Your copy should hold only the lines from the one holding "This screenshot has width=724, height=1568." through the last line of the records below, both included, each exact and with no pictures.

(Supplied data begins)

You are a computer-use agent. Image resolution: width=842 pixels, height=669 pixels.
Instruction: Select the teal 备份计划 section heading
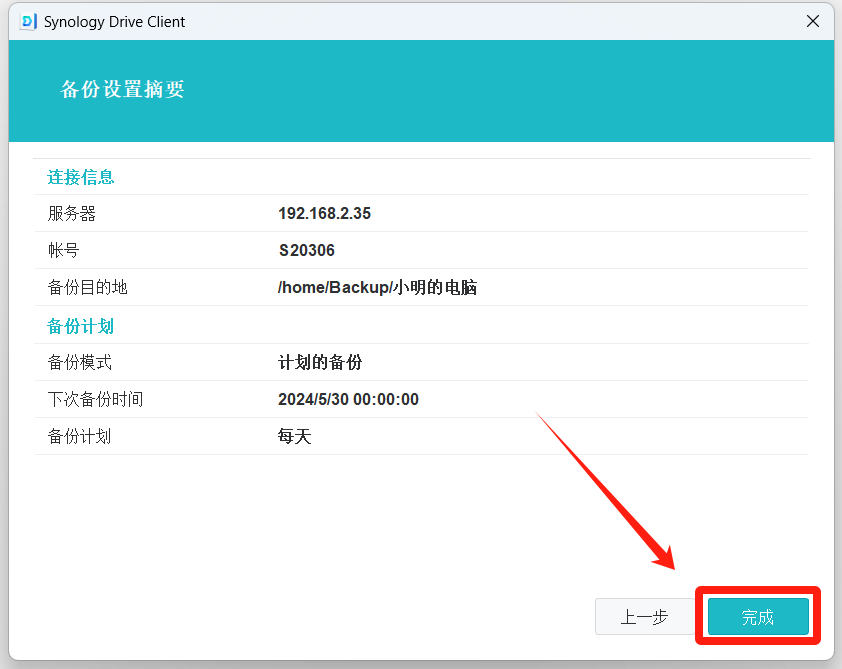click(81, 326)

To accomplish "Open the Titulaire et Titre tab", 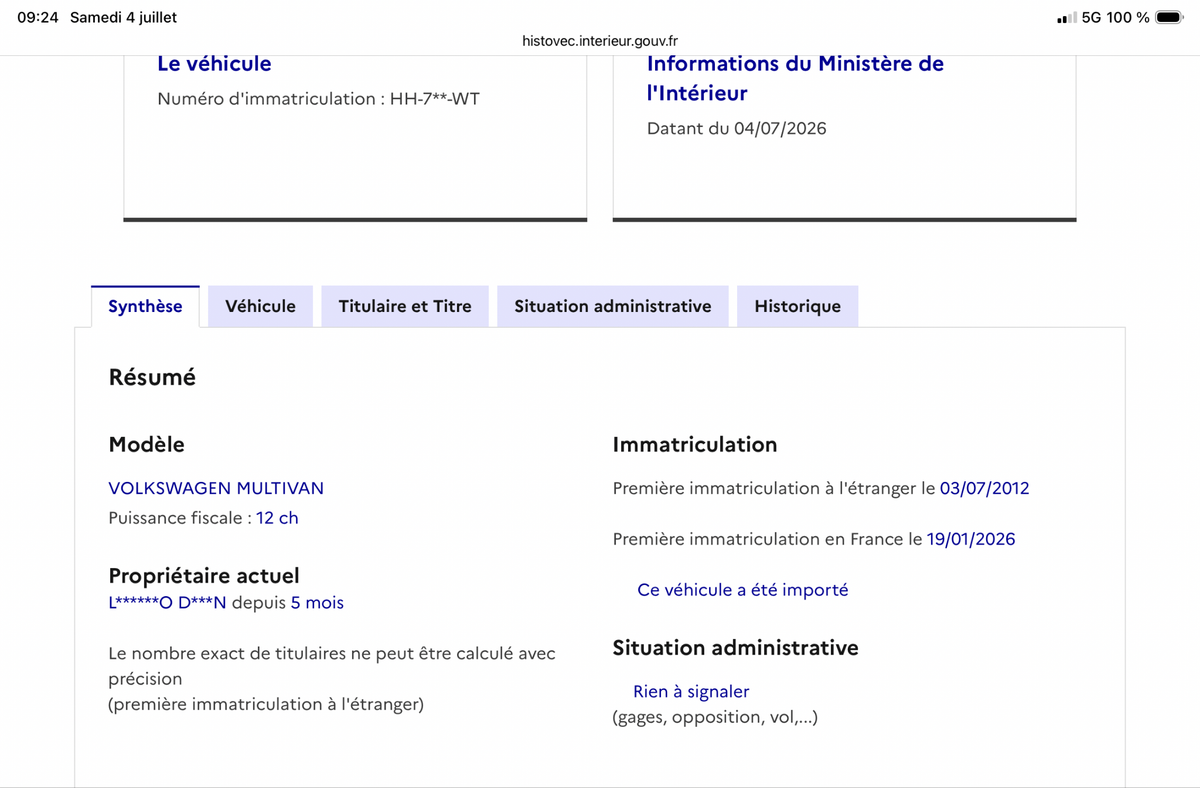I will coord(405,306).
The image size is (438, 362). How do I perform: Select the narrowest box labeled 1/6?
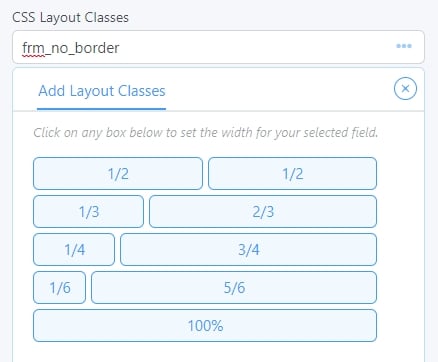[x=60, y=288]
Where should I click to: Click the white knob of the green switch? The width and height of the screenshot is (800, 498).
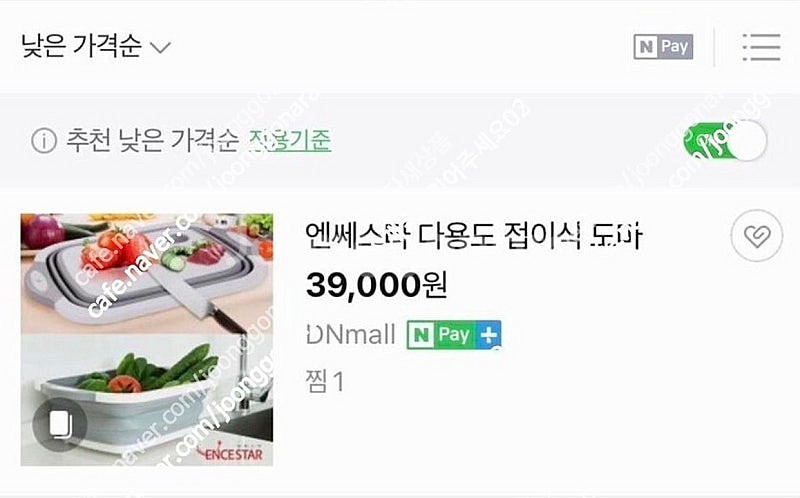(x=747, y=140)
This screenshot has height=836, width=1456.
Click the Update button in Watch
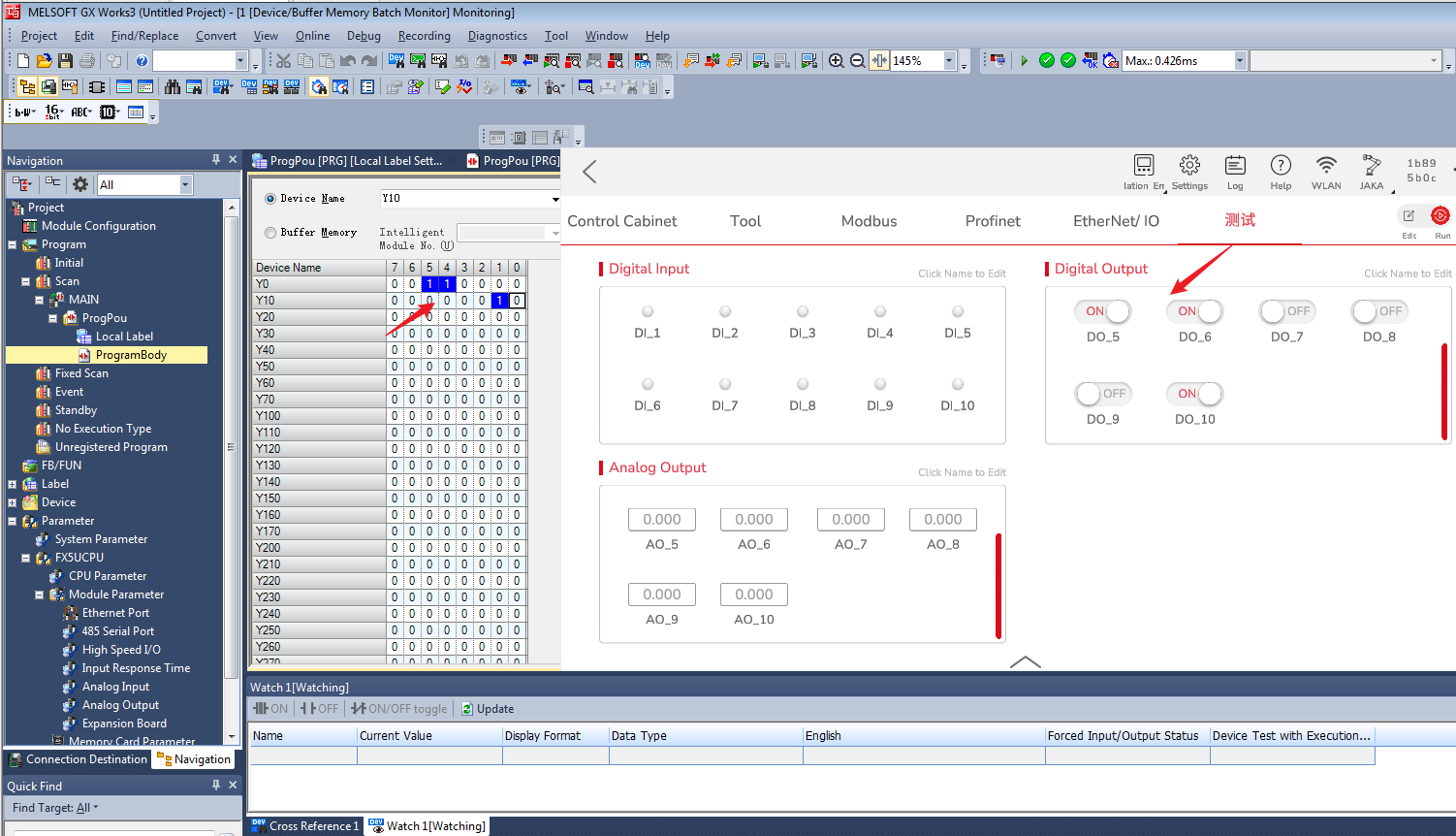click(x=488, y=709)
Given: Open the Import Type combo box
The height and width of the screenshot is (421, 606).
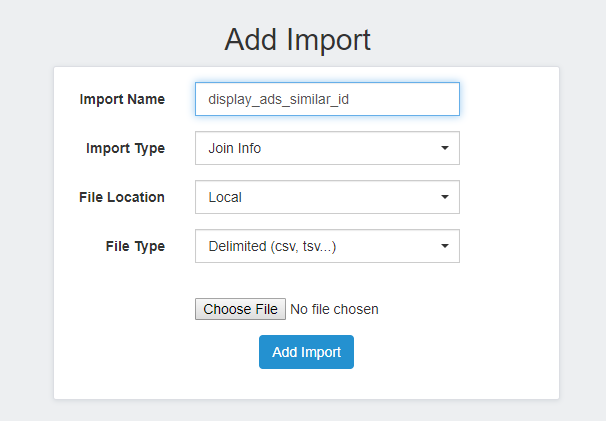Looking at the screenshot, I should pos(327,148).
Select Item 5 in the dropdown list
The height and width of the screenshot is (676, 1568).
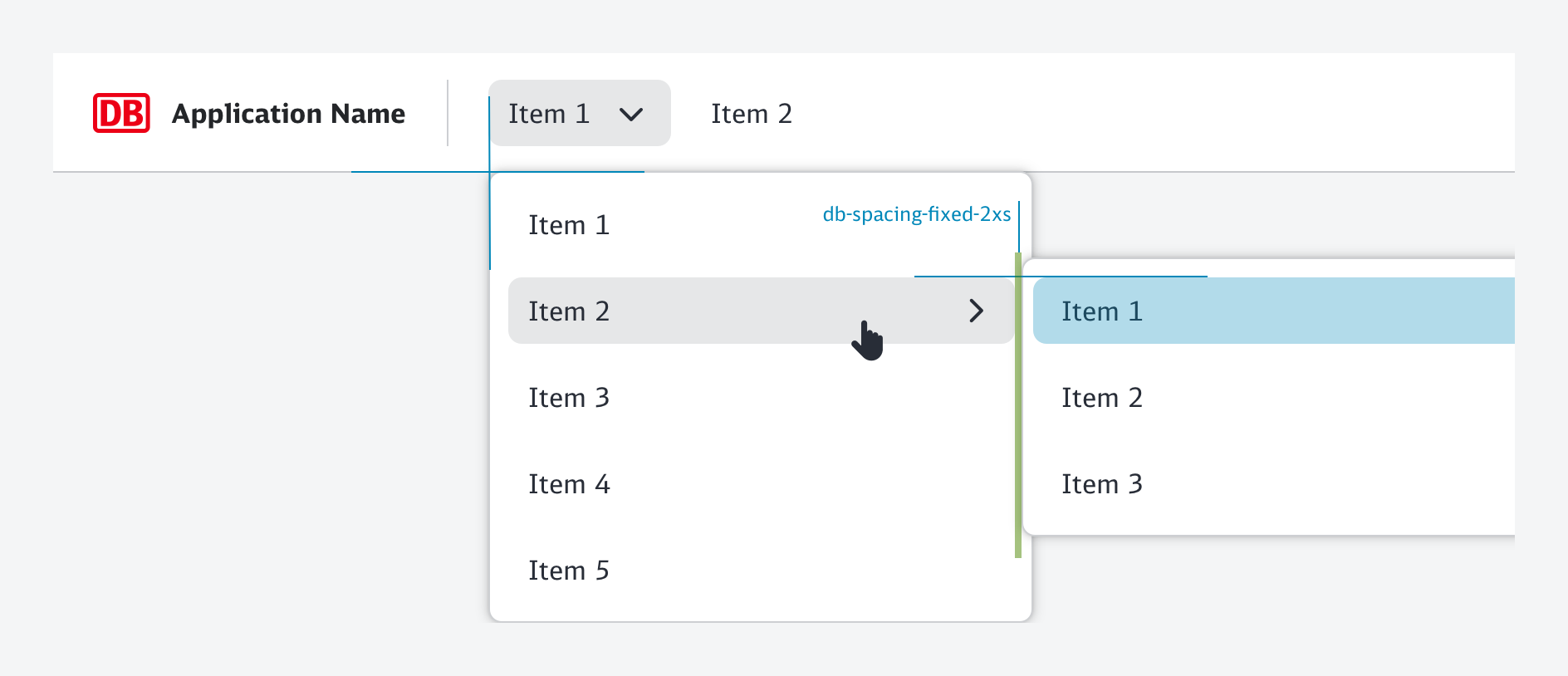tap(569, 571)
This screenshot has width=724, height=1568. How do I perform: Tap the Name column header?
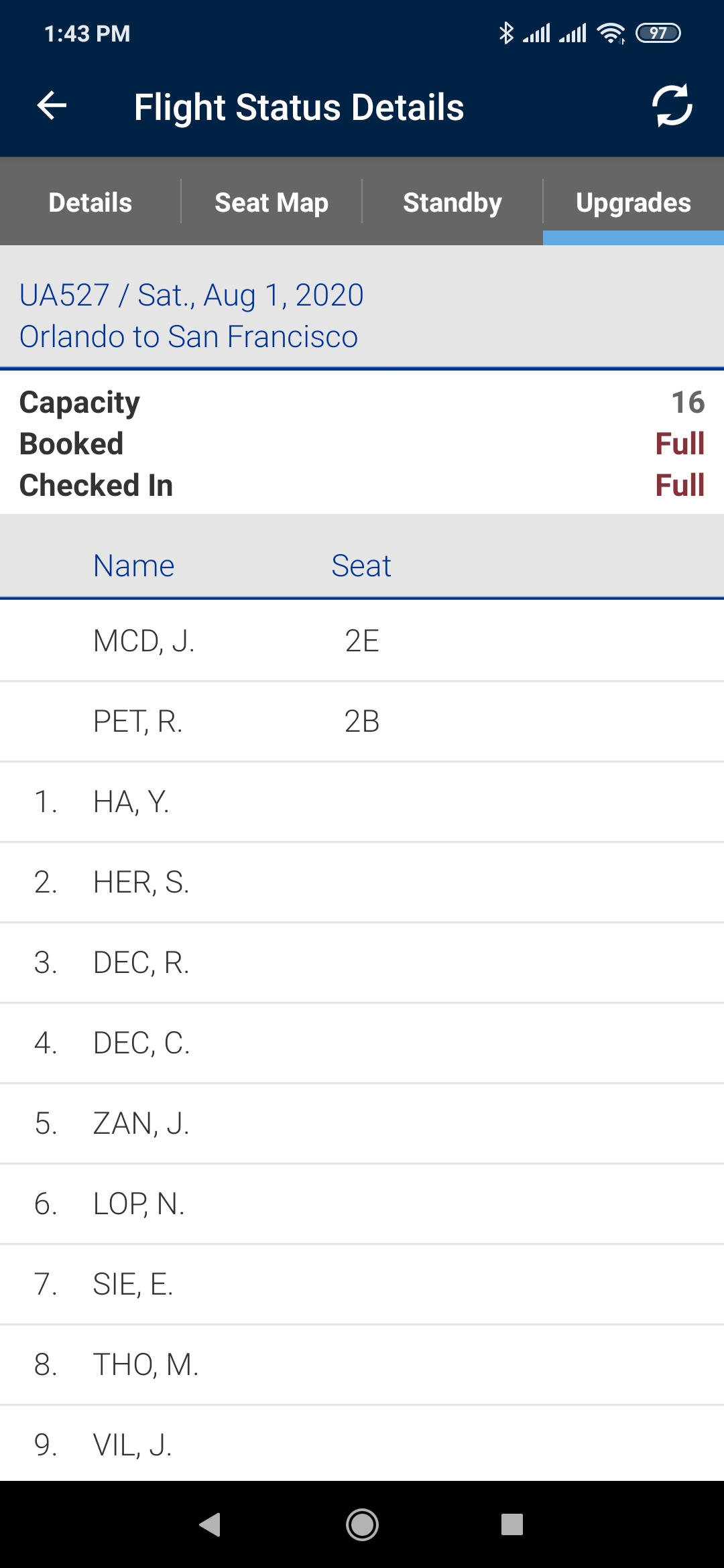point(134,566)
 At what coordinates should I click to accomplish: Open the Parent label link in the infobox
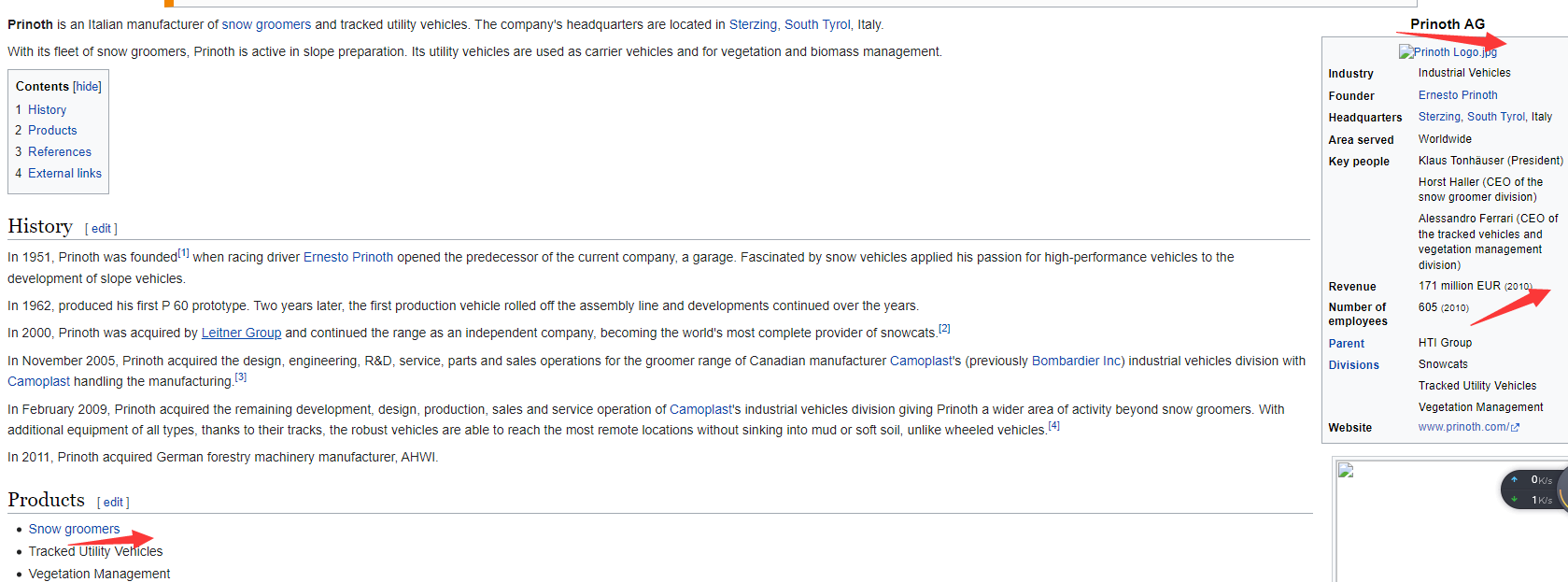coord(1346,344)
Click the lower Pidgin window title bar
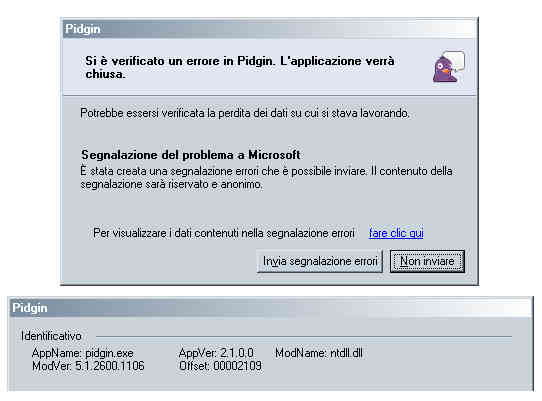This screenshot has width=542, height=401. coord(271,308)
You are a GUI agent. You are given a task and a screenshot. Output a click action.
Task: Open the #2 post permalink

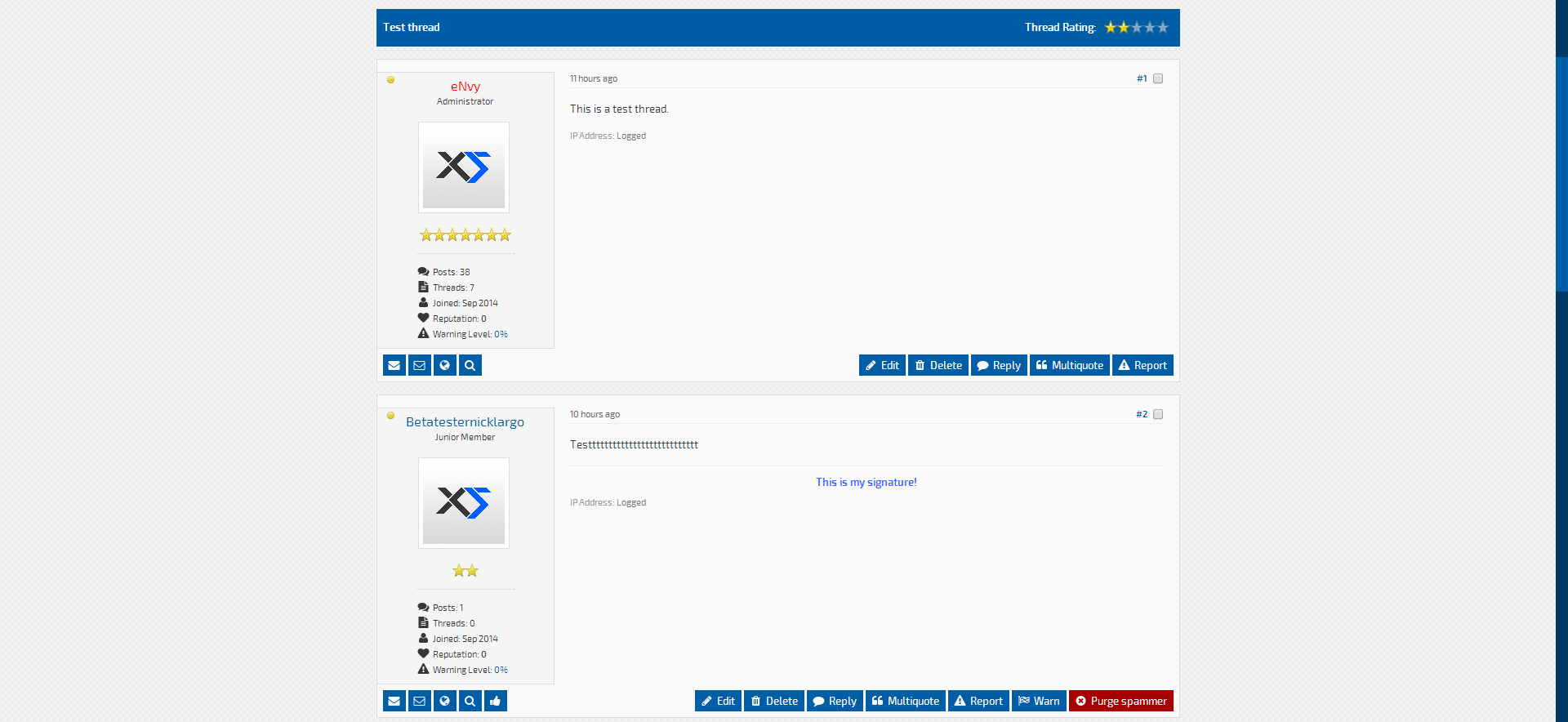coord(1141,415)
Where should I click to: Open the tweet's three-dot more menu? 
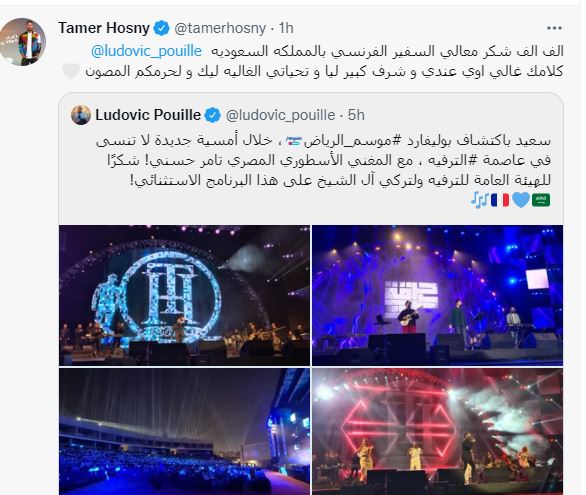(554, 28)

(Supplied data ends)

# Result for this exercise:
This screenshot has width=724, height=1568. How do I perform: Tap the Name column header?
point(134,566)
 At what coordinates should I click to accomplish: Open the Parent label link in the infobox
coord(1346,344)
Click the lower Pidgin window title bar
This screenshot has width=542, height=401. coord(271,308)
You are a GUI agent. You are given a task and a screenshot. Output a click action.
Task: Open the #2 post permalink

coord(1141,415)
Where should I click to: Open the tweet's three-dot more menu? 
(554, 28)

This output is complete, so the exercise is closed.